◆ The problem
State, as a bare number, how many lines below contain "agent".
········
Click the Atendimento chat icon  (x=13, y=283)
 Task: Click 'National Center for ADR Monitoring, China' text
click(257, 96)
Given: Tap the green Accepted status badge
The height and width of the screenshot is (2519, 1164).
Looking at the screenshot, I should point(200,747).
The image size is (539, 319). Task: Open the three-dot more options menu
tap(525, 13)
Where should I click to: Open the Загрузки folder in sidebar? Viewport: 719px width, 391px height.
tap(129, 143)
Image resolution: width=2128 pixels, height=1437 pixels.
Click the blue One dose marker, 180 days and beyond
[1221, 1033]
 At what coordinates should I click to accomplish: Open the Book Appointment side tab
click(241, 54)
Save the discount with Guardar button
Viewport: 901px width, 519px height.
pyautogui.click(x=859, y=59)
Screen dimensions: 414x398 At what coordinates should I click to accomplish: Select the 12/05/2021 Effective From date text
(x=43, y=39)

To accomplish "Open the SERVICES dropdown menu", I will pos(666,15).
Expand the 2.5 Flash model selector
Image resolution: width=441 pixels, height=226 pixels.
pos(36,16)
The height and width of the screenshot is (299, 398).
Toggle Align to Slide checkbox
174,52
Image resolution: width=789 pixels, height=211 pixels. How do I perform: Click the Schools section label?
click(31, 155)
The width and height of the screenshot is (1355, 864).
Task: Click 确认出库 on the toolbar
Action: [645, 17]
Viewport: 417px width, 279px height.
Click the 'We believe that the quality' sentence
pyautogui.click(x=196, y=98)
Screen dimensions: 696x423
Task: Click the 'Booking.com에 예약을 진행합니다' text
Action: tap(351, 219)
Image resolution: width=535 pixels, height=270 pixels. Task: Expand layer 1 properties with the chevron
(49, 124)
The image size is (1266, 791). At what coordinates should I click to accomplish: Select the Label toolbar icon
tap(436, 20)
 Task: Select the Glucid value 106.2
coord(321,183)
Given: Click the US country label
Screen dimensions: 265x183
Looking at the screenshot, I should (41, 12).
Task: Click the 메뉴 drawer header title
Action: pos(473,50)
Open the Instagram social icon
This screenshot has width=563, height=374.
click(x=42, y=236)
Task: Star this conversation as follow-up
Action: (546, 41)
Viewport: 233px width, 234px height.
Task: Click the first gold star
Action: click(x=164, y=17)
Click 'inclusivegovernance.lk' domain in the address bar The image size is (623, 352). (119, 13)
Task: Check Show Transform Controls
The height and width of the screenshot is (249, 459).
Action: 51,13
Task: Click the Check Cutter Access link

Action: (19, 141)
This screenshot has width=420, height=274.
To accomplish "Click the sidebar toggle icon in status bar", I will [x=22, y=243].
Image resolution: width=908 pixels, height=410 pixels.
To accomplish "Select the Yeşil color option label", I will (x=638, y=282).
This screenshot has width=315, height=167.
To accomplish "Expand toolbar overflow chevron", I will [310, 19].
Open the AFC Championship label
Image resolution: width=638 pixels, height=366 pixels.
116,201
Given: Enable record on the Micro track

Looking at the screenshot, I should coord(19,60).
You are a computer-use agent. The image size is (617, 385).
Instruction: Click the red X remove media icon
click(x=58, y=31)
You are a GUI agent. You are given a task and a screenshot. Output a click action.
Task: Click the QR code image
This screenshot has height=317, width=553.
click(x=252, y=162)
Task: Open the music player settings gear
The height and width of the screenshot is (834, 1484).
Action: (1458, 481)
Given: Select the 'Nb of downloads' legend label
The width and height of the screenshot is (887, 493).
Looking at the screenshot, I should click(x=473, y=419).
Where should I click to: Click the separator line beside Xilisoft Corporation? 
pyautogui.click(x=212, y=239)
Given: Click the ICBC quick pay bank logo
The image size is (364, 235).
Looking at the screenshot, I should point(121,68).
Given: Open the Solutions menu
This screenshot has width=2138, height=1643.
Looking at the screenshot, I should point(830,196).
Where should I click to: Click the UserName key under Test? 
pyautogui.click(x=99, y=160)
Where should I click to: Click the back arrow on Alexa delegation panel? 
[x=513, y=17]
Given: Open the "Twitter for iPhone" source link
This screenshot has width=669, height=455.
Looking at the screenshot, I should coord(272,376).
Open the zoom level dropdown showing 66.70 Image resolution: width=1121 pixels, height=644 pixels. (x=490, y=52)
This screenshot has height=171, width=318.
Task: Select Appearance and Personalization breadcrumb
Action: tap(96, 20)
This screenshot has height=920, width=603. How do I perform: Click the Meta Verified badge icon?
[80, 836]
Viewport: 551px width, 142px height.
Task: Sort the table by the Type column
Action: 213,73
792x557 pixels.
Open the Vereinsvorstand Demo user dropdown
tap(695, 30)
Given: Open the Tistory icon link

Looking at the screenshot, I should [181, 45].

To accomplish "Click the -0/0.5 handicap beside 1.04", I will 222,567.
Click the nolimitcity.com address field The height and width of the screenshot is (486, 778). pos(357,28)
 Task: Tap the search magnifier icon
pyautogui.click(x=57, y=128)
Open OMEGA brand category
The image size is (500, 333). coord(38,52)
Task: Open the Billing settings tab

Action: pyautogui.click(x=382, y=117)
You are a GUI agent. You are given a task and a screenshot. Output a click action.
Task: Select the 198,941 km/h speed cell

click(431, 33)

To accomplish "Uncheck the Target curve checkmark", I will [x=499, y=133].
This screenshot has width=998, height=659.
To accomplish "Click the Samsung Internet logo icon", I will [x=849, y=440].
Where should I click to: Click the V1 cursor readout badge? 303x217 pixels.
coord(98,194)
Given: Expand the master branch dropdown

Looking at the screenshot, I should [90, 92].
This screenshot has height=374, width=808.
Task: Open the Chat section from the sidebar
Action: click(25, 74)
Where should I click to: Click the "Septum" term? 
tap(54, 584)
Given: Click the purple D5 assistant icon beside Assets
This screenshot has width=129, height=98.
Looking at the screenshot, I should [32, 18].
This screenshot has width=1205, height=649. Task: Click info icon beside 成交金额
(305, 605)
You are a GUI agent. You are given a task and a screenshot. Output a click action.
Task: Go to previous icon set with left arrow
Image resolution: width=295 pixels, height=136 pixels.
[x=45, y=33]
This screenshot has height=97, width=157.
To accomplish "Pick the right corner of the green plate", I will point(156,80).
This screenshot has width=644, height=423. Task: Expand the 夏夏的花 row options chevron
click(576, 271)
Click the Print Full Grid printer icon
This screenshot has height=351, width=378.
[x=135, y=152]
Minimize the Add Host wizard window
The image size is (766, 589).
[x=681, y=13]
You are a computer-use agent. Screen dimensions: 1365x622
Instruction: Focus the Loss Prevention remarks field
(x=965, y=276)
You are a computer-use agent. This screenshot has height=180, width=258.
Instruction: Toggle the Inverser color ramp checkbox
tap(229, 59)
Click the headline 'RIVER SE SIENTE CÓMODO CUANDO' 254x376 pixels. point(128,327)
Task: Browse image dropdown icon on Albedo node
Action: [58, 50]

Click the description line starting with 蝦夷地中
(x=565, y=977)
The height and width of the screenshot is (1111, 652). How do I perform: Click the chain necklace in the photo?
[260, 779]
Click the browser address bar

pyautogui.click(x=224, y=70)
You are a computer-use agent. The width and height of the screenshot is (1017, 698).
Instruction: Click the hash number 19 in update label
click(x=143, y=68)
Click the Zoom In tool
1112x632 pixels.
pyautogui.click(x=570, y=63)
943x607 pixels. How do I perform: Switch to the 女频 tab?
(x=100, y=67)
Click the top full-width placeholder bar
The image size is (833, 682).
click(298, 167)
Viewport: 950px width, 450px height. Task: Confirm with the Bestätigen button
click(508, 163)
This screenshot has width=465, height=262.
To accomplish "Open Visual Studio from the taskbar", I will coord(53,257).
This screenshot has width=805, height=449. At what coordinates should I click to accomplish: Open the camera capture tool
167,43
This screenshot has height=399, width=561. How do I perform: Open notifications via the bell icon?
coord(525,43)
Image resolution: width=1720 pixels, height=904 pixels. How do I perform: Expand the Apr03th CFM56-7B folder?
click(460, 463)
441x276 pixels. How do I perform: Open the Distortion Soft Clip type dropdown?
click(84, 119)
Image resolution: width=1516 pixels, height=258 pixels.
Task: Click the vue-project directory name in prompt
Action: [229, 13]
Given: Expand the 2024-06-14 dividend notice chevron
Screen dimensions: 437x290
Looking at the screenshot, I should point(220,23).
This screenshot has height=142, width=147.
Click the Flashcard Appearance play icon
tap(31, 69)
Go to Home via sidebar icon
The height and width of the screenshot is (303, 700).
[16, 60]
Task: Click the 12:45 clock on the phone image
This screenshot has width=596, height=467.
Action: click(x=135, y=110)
········
◆ Reply to the task
7